__What this exercise asks__:
• a. In the passage below about the buildfarm member orangutan's failures, which configure option turned out to be the key distinction?
• b. Extend the passage below about the buildfarm member orangutan's failures, starting after its last sentence.

START Source passage

> > Buildfarm member orangutan has failed chronically on both of the branches 
> > for
> > which it still reports, HEAD and REL9_1_STABLE, for over two years.  The
> > postmaster appears to jam during isolation-check.  Dave, orangutan currently
> > has one such jammed postmaster for each branch.  Could you gather some
> > information about the running processes?
> What's particularly odd is that orangutan seems to be running an only
> slightly out-of-date OS X release, which is hardly an unusual
> configuration.  My own laptop gets through isolation-check just fine.
> Seems like there must be something nonstandard about orangutan's
> software ... but what?

Agreed.  The difference is durable across OS X releases, because orangutan
showed like symptoms under 10.7.3.  Dave assisted me off-list with data
collection and experimentation.  Ultimately, --enable-nls was the key
distinction, the absence of which spares the other OS X buildfarm animals.

The explanation for ECONNREFUSED was more pedestrian than the reasons I had
guessed.  There were no jammed postmasters running as of the above writing.
Rather, the postmasters were gone, but the socket directory entries remained.
That happens when the postmaster suffers a "kill -9", a SIGSEGV, an assertion
failure, or a similar abrupt exit.

When I reproduced the problem, CountChildren() was attempting to walk a
corrupt BackendList.  Sometimes, the list had an entry such that e->next == e;
these send CountChildren() into an infinite loop.  Other times, testing "if
(bp->dead_end)" prompted a segfault.  That explains orangutan sometimes
failing quickly and other times hanging for hours.  Every crash showed at
least two threads running in the postmaster.  Multiple threads bring trouble
in the form of undefined behavior for fork() w/o exec() and for sigprocmask().
The postmaster uses sigprocmask() to block most signals when doing something
nontrivial; this allows it to do such nontrivial work in signal handlers.  A
sequence of 74 buildfarm runs caught 27 cases of a secondary thread running a
signal handler, 14 cases of two signal handlers running at once, and one
user-visible postmaster failure.

END Source passage
START Stored data

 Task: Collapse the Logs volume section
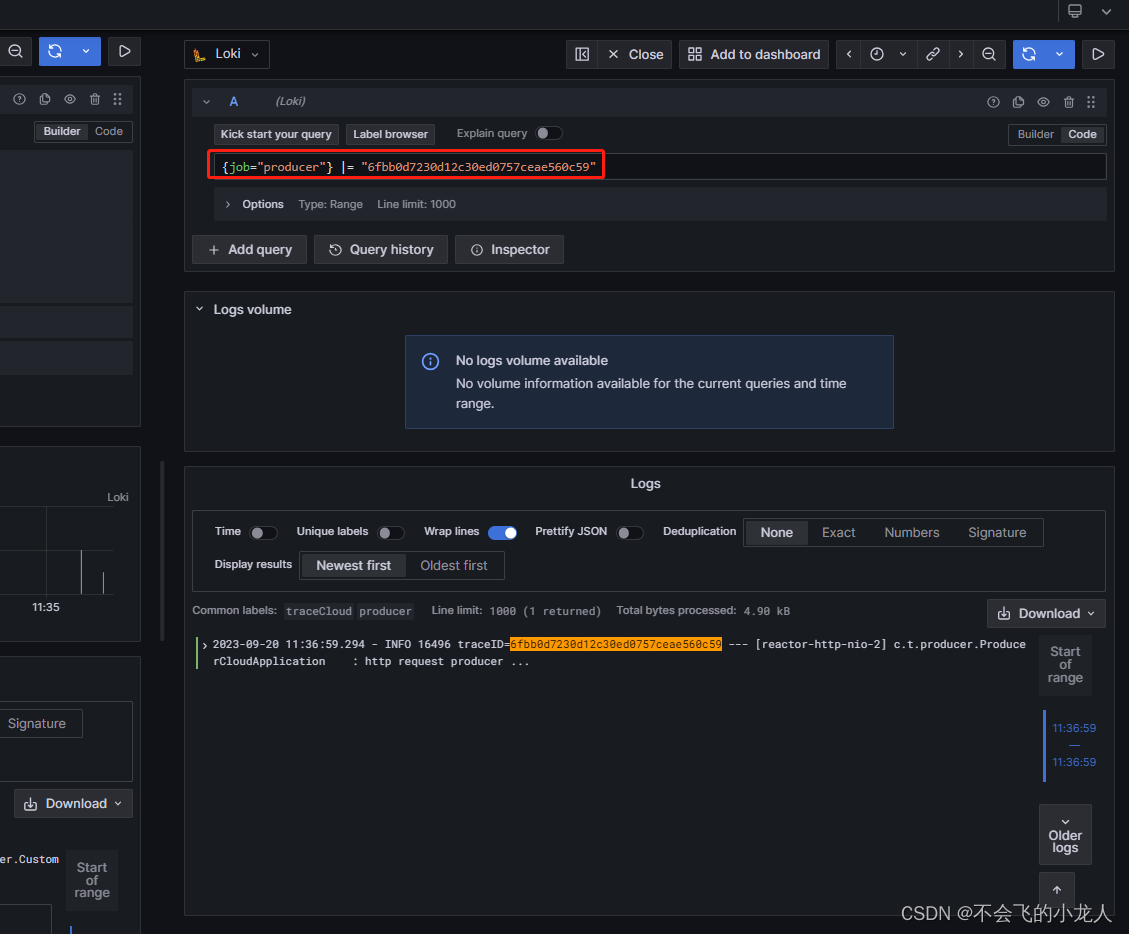pos(199,309)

END Stored data

__Task answers__:
• a. --enable-nls

• b.
libintl replaces setlocale().  Its setlocale(LC_x, "") uses OS-specific APIs
to determine the default locale when $LANG and similar environment variables
are empty, as they are during "make check NO_LOCALE=1".  On OS X, it calls[1]
CFLocaleCopyCurrent(), which in turn spins up a thread.  See the end of this
message for the postmaster thread stacks active upon hitting a breakpoint set
at _dispatch_mgr_thread.

I see two options for fixing this in pg_perm_setlocale(LC_x, ""):

1. Fork, call setlocale(LC_x, "") in the child, pass back the effective locale
   name through a pipe, and pass that name to setlocale() in the original
   process.  The short-lived child will get the extra threads, and the
   postmaster will remain clean.

2. On OS X, check for relevant environment variables.  Finding none, set
   LC_x=C before calling setlocale(LC_x, "").  A variation is to raise
   ereport(FATAL) if sufficient environment variables aren't in place.  Either
   way ensures the libintl setlocale() will never call CFLocaleCopyCurrent().
   This is simpler than (1), but it entails a behavior change: "LANG= initdb"
   will use LANG=C or fail rather than use the OS X user account locale.

I'm skeptical of the value of looking up locale information using other OS X
facilities when the usual environment variables are inconclusive, but I see no
clear cause to reverse that decision now.  I lean toward (1).